Integration functions
val trapz : ?n:int -> ?eps:float -> (float -> float) -> float -> float -> float

``trapz f a b`` computes the integral of ``f`` on the interval ``a,b`` using the trapezoidal rule, i.e. :math:`\int_a^b f(x) dx`.

Parameters: * ``f``: function to be integrated. * ``n``: the maximum allowed number of steps. The default value is ``20``. * ``eps``: the desired fractional accuracy. The default value is ``1e-6``. * ``a``: lower bound of the integrated interval. * ``b``: upper bound of the integrated interval.

Returns: * ``y``: the integral of ``f`` on ``a, b``.

val simpson : ?n:int -> ?eps:float -> (float -> float) -> float -> float -> float

``simpson f a b`` computes the integral of ``f`` on the interval ``a,b`` using the Simpson's rule, i.e. :math:`\int_a^b f(x) dx`.

Parameters: * ``f``: function to be integrated. * ``n``: the maximum allowed number of steps. The default value is ``20``. * ``eps``: the desired fractional accuracy. The default value is ``1e-6``. * ``a``: lower bound of the integrated interval. * ``b``: upper bound of the integrated interval.

Returns: * ``y``: the integral of ``f`` on ``a, b``.

val romberg : ?n:int -> ?eps:float -> (float -> float) -> float -> float -> float

``romberg f a b`` computes the integral of ``f`` on the interval ``a,b`` using the Romberg method, i.e. :math:`\int_a^b f(x) dx`. Note that this algorithm is much faster than ``trapz`` and ``simpson``.

Parameters: * ``f``: function to be integrated. * ``n``: the maximum allowed number of steps.
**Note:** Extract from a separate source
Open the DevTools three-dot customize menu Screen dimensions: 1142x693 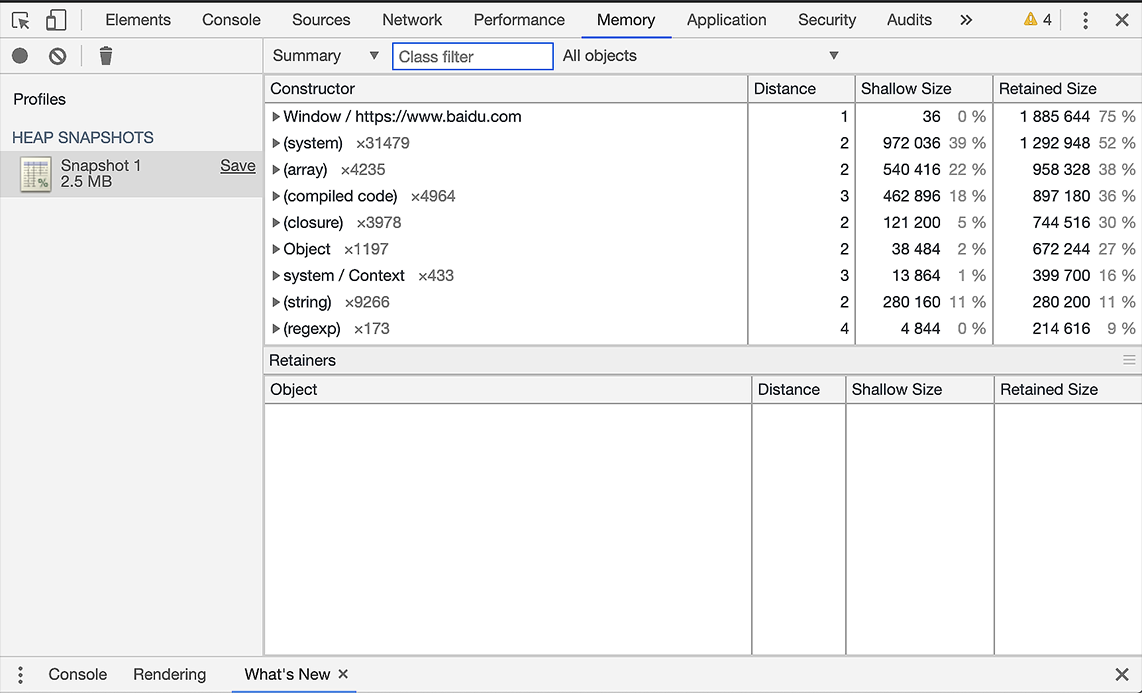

The default value is ``20``. * ``eps``: the desired fractional accuracy. The default value is ``1e-6``. * ``a``: lower bound of the integrated interval. * ``b``: upper bound of the integrated interval.

Returns: * ``y``: the integral of ``f`` on ``a, b``.
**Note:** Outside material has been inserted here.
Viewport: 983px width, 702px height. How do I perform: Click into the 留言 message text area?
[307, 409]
val gaussian_fixed : ?n:int -> (float -> float) -> float -> float -> float

``gaussian_fixed f a b`` computes the integral of ``f`` on the interval ``a,b`` using the Gaussian quadrature of fixed order. Note that this algorithm is much faster than others due to cached weights.

Parameters: * ``f``: function to be integrated. * ``n``: the order of polynomial. The default value is ``10``. * ``a``: lower bound of the integrated interval. * ``b``: upper bound of the integrated interval.
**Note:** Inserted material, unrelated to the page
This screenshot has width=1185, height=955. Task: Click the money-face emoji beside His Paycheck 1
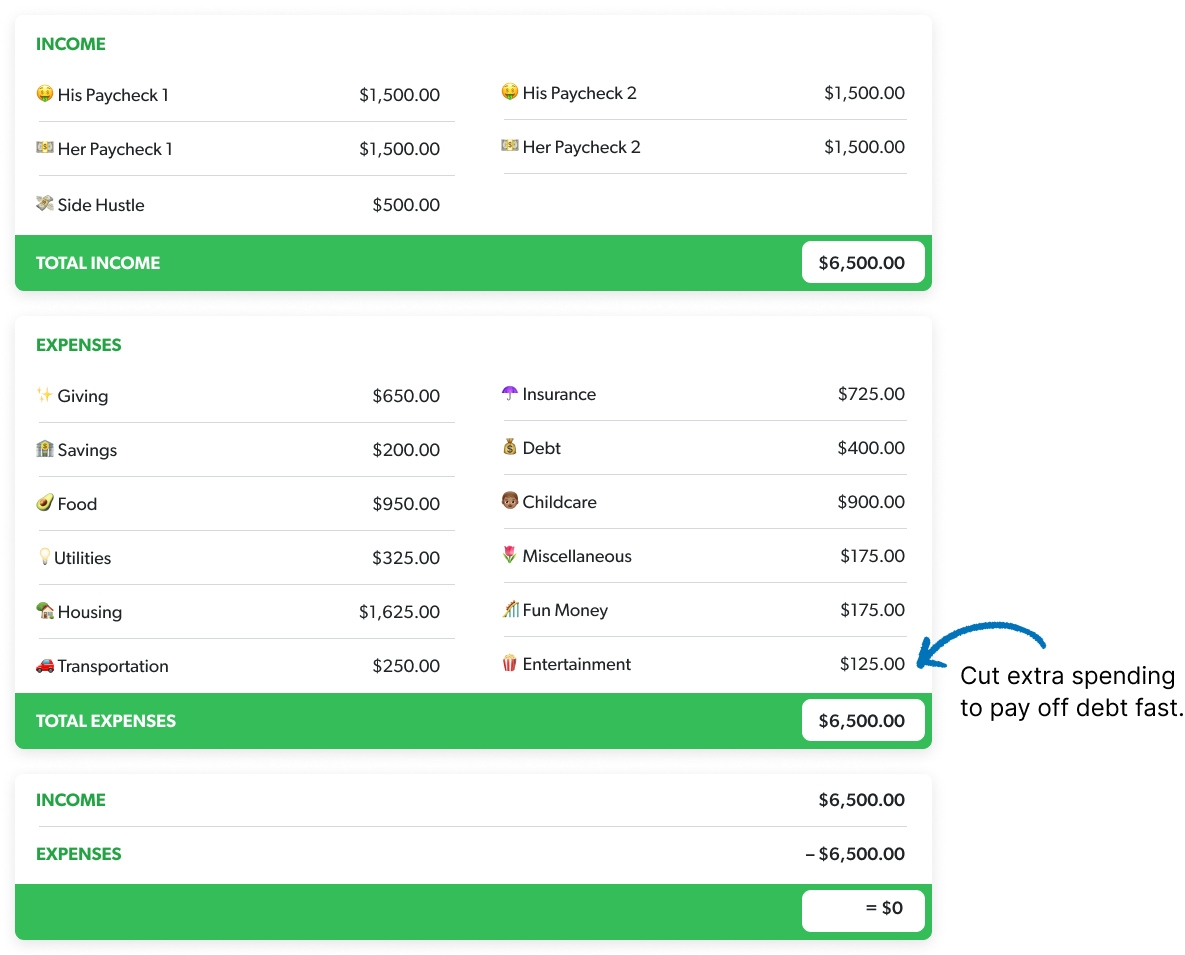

Returns: * ``y``: the integral of ``f`` on ``a, b``.

val gaussian : ?n:int -> ?eps:float -> (float -> float) -> float -> float -> float

``gaussian f a b`` computes the integral of ``f`` on the interval ``a,b`` using adaptive Gaussian quadrature of fixed tolerance.

Parameters: * ``f``: function to be integrated. * ``n``: the maximum order. The default value is ``50``. * ``eps``: the desired fractional accuracy. The default value is ``1e-6``. * ``a``: lower bound of the integrated interval. * ``b``: upper bound of the integrated interval.

Returns: * ``y``: the integral of ``f`` on ``a, b``.

Helper functions
val trapzd : (float -> float) -> float -> float -> int -> float

The function computes the nth stage of refinement of an extended trapezoidal rule. It is the workhorse of several integration functions including ``trapz``, ``simpson``, and ``romberg``.

Parameters: * ``f``: function to be integrated. * ``a``: lower bound of the integrated interval. * ``b``: upper bound of the integrated interval. * ``n``: the nth stage.

Returns: * ``y``: the integral of ``f`` on ``a, b``.

val gauss_legendre : ?eps:float -> ?a:float -> ?b:float -> int -> float array * float array

Given the lower and upper limits of integration ``a`` and ``b``, and order ``n``, the function computes the abscissas and weights of the Gauss-Legendre n-point quadrature formula.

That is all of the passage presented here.